Ich habe über meine eigene Sprache nie nachgedacht (vielleicht auch aus der Vorstellung, man könne durch allzu viel Bewusstheit aus dem natürlichen Tritt der eigenen Sprache kommen): Ich wähle sie ja nicht, sie stellt sich ein. Ja man wundert sich manchmal, wie von der Sprache eines Textes die Rede sein kann, ohne dass zugleich von den Erkenntnissen gesprochen wird, die auszudrücken die Sprache dient. Doch ansehen sollte man es der Sprache nicht, dass dahinter die mühselige Entzifferung von Hunderten von Urkunden, Tausenden von Register-Einträgen steht.

Der eigenen Muttersprache wird man sich allerdings in besonderer Weise bewusst, wenn man, im Ausland lebend, fast täglich Gelegenheit hat, die Probleme des Übersetzens gerade an den eigenen Texten zu erleben. Welch wunderbar reiche und elastische Sprache ist doch das Deutsche mit seinem Wortreichtum (und dass man ruhig auch mal ein Wort hinzuerfinden darf, was einem keine deutsche Sprachakademie verwehrt) – während ich die Schwierigkeiten der deutschen Sprache beim Übersetzen, ihre Unbestimmtheiten, hier einfach einmal verschweige. Und welch schöne deutsche Worte sind ›Sprachkraft‹, ›Sprachgewalt‹: Sie lassen uns unmittelbar empfinden, dass Sprache nicht eine beliebige Hülle ist, sondern dass, ununterscheidbar vom Inhalt, auch sie selbst es ist, die uns durchfährt, überwältigt, mit Erkenntnis überwältigt.

Es sind – vielleicht liegt es am Alter – zunehmend die elementaren Fragen, die elementaren Einsichten in die historische Bedingtheit des Menschen, von denen ich meine, dass sie den Historiker beunruhigen sollten.

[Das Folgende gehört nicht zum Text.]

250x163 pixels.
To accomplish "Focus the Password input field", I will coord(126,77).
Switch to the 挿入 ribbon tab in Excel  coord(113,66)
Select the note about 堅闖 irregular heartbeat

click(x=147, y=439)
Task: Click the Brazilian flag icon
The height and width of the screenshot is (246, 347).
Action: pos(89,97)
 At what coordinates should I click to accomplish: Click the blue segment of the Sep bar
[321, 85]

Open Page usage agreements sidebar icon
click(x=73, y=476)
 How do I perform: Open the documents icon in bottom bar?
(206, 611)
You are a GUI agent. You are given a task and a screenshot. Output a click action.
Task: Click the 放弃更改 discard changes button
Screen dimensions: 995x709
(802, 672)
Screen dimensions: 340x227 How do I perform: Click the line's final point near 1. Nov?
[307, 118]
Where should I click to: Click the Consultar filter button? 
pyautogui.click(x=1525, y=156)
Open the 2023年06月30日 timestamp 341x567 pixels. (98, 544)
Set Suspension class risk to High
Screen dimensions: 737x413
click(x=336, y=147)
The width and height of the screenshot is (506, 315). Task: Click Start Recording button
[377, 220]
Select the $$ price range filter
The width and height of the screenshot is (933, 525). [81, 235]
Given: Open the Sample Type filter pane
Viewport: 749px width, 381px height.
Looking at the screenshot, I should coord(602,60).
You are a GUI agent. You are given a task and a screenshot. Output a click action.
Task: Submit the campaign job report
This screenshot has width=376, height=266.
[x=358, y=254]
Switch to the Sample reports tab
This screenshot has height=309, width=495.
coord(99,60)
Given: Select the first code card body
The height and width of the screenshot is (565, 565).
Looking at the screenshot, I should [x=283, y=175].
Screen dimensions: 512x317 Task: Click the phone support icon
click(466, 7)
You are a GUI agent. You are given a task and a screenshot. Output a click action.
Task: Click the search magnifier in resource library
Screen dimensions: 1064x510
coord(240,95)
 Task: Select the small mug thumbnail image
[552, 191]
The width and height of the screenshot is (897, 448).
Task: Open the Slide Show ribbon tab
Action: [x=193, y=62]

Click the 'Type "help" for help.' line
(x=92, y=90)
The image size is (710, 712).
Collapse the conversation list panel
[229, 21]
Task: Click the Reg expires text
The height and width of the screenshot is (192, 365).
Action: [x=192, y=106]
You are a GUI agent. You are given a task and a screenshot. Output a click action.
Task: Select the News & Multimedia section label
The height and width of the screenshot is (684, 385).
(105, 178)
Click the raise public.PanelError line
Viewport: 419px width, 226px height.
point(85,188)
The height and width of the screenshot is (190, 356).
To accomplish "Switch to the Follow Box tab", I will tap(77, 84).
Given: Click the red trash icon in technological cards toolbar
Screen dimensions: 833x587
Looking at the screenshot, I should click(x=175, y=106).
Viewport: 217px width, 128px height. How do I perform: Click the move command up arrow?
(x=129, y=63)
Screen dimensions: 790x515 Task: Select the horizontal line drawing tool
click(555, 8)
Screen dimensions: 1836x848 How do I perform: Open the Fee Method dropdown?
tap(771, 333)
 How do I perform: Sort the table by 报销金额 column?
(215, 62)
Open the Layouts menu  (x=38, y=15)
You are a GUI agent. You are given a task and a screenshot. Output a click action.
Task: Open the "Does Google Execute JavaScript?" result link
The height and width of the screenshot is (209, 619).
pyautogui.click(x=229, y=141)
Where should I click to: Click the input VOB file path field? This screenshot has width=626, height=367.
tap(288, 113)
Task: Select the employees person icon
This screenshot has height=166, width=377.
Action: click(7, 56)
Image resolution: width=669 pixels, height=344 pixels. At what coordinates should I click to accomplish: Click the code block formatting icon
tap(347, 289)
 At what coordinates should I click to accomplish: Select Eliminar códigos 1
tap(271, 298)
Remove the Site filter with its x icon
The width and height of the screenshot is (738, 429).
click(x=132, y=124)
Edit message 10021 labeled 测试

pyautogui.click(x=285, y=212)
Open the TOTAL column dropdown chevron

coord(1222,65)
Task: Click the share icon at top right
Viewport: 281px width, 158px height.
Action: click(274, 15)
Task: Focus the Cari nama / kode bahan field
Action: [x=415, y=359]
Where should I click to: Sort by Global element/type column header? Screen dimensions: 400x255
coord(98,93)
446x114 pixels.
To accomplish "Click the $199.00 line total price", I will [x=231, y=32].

Nicht ob eine Krönung am Dienstag oder am Mittwoch stattgefunden hat, sondern wie sich menschliches Verhalten etwa in einer Zeugenvernehmung ausspricht. Über Menschliches menschlich zu reden, Menschen zu rekonstruieren und nicht nur Fakten. In Johann Peter Hebels schlichter Erzählung »Unverhofftes Wiedersehen« liegt mehr historische Reflexion, in Kierkegaards schlichtem Wort »Das Leben wird vorwärts gelebt und rückwärts verstanden« mehr Einsicht in den tiefen Unterschied zwischen Generation und Epoche, zwischen dem gelebten ›Menschenalter‹ und dem (vom Historiker im Nachhinein daraus geschnittenen) ›Zeitalter‹ als in vielen gedankenbefrachteten akademischen Abhandlungen. Und erst wer diesen Unterschied von konstruiertem Zeitalter und gelebtem Menschenalter begriffen hat, wird den Menschen anderer Zeiten gerecht werden: Dann kommen auch sie zu Wort, dann finden auch sie ihre Sprache wieder.

Das höchste Glück im Umgang mit der Sprache aber ist die Zuversicht, das, was man sagen will, auch sagen zu können. Darauf auch noch einen Preis zu bekommen ist wirklich viel. Ich danke Ihnen.